The sheer unoriginality of woke culture – the ceaseless ‘re-bootings’ and ‘re-imaginings’ — has mired everyone from the Wombles to the Mitfords. India Knight’s Darling – which updates Nancy Mitford’s The Pursuit Of Love (‘There are fewer servants and not everyone is titled and white’, says Knight) – is due to delight us this summer. I wonder if it will feature any holier-than-thou women standing by men who are convicted of watching the worst category of child pornography, which would really bring it into the modern world, as well as adding intellectual heft. We shall have to wait and see.

The suicide of Caroline Flack two years ago was the Altamont of light entertainment. Suddenly, nastiness in any form was the enemy and ‘duty of care’ the words on every showbiz shyster’s lips. But a big part of the appeal of TV talent shows was laughing at people who were deluded about the fact that they had no talent, and seeing Simon Cowell make them aware of this fact. When all criticism became constructive, viewing figures fell. As for the latest spin on The Weakest Link, nasty, old, white Anne Robinson has been replaced by friendly, youngish, inevitable Romesh Ranganathan. The whole point of that show was gasping at how rude Anne Robinson was to contestants. Without that, it’s just another boring quiz show.

Sucking the juice out of genuinely original creations and serving them up lukewarm for a generation being groomed to eat only the intellectual equivalent of baby food is now the norm. This is not just Complaint Culture – this is Complan Culture.

Think of the ‘female-friendly’ Dr Who and Ghostbusters – funny, I wasn’t feeling the least bit inferior before they existed. Imagine how empowered I’ll feel when they finally choose a female James Bond. Why, I might unchain myself from the vacuum cleaner and go out and vote in the next local election! ‘You can’t be it if you can’t see it’ has become the patronising phrase which covers such sex-switches – which would have come as a surprise to Mrs Pankhurst, say, who grew up when no Englishwoman had the right to vote but went out there and made it happen anyway.

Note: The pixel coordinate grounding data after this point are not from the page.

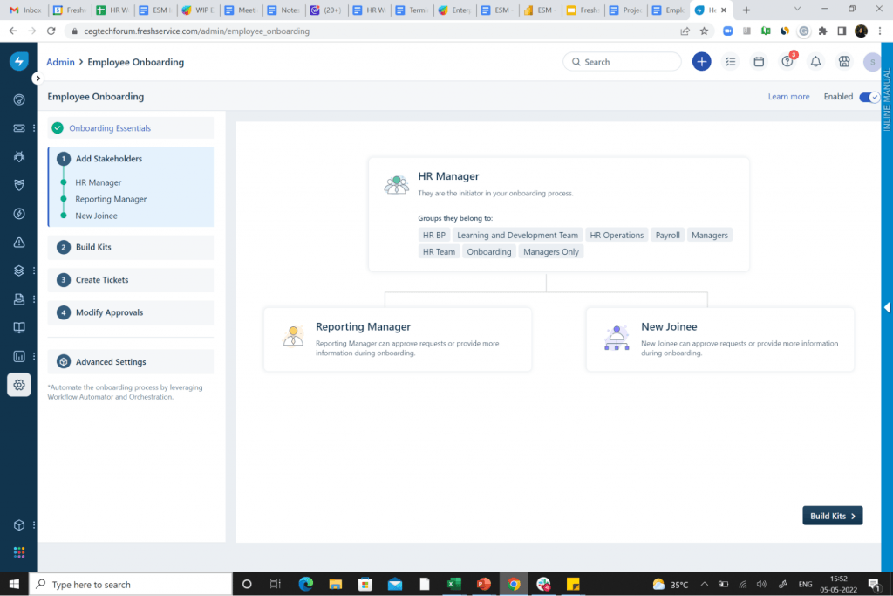Open the task checklist icon in header
Viewport: 893px width, 596px height.
731,62
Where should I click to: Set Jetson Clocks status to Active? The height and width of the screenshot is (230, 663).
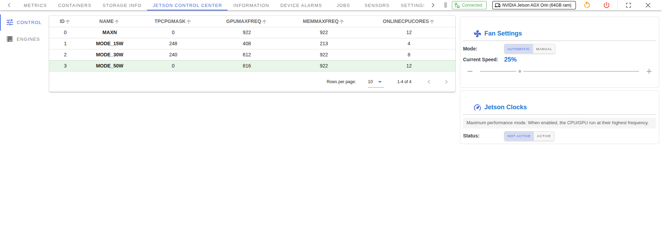[543, 136]
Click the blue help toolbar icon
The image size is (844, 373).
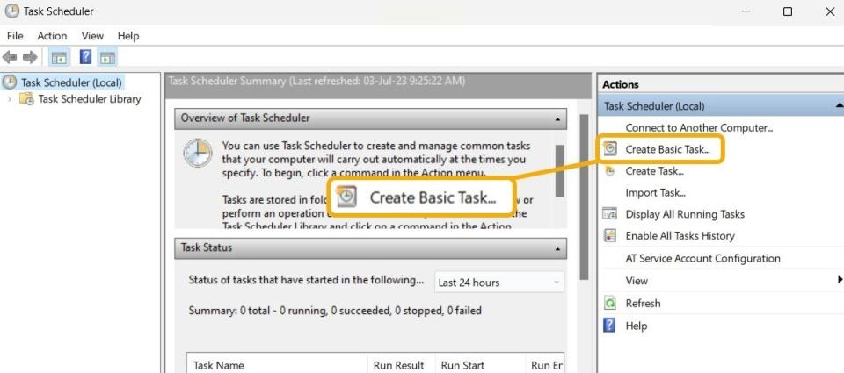click(x=86, y=58)
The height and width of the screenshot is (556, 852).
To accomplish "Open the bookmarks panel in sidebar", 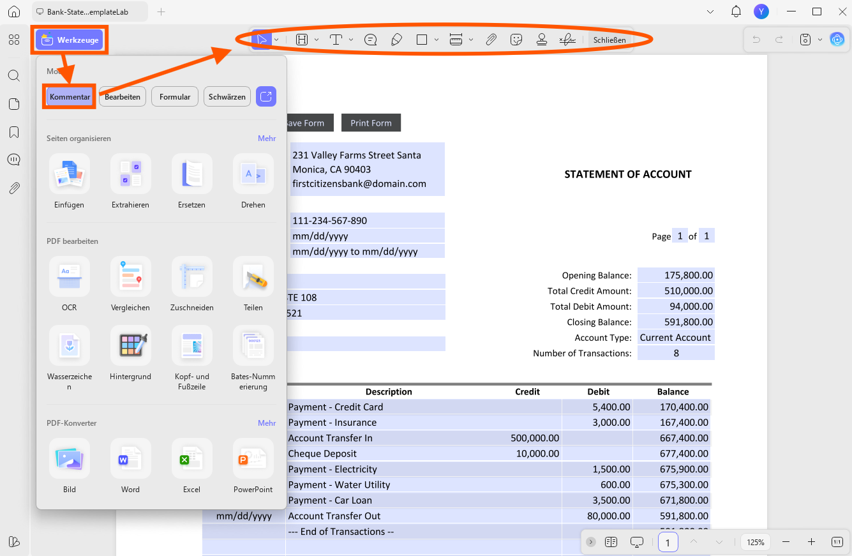I will [x=14, y=132].
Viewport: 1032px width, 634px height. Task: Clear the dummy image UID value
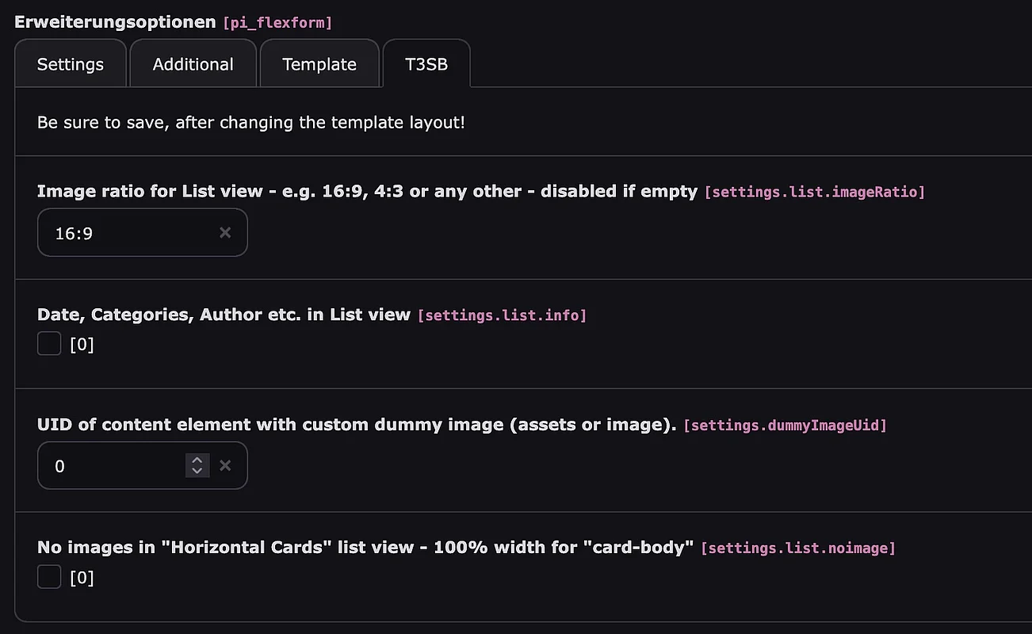225,466

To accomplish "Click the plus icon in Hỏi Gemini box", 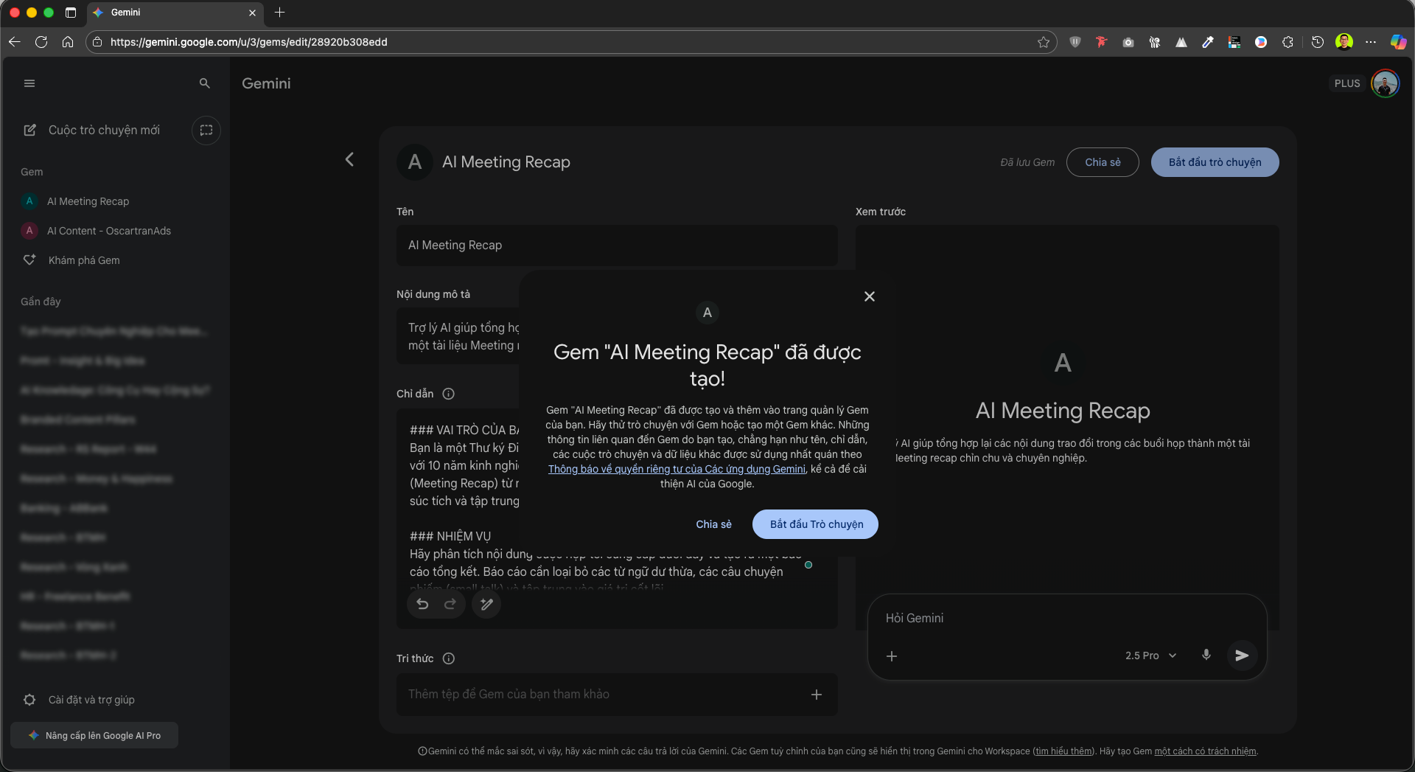I will pos(892,656).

Imagining the ever-growing list of creations that might trigger or offend, I see a Long John Silver with two legs, a Dumbo with regular-sized ears and Tom and Jerry sitting down to talk out their differences like adults. The cultural landscape of the future will be an endless cycle of ever-blander fare, more and more resembling a public-information film (see how soap operas now observe Mental Health Awareness Week). It boasts diversity while ceaselessly singing from the same hymn sheet on everything from the evils of Brexit to the importance of breakfast.

For someone of my generation, growing up and coming of age in the uproarious and rebellious days of the 1960s and 1970s, it already feels like being confined to some kind of cerebral rest home, where no one is shown anything provocative lest we get overexcited and harm ourselves. We used to mock Mrs Whitehouse, but the new censors make her look like Lenny Bruce. The blue fringes reign – bring back the blue rinses!

Julie Burchill is a spiked columnist. Her book, Welcome To The Woke Trials: How #Identity Killed Progressive Politics, is published Academica Press.

Picture by: Getty.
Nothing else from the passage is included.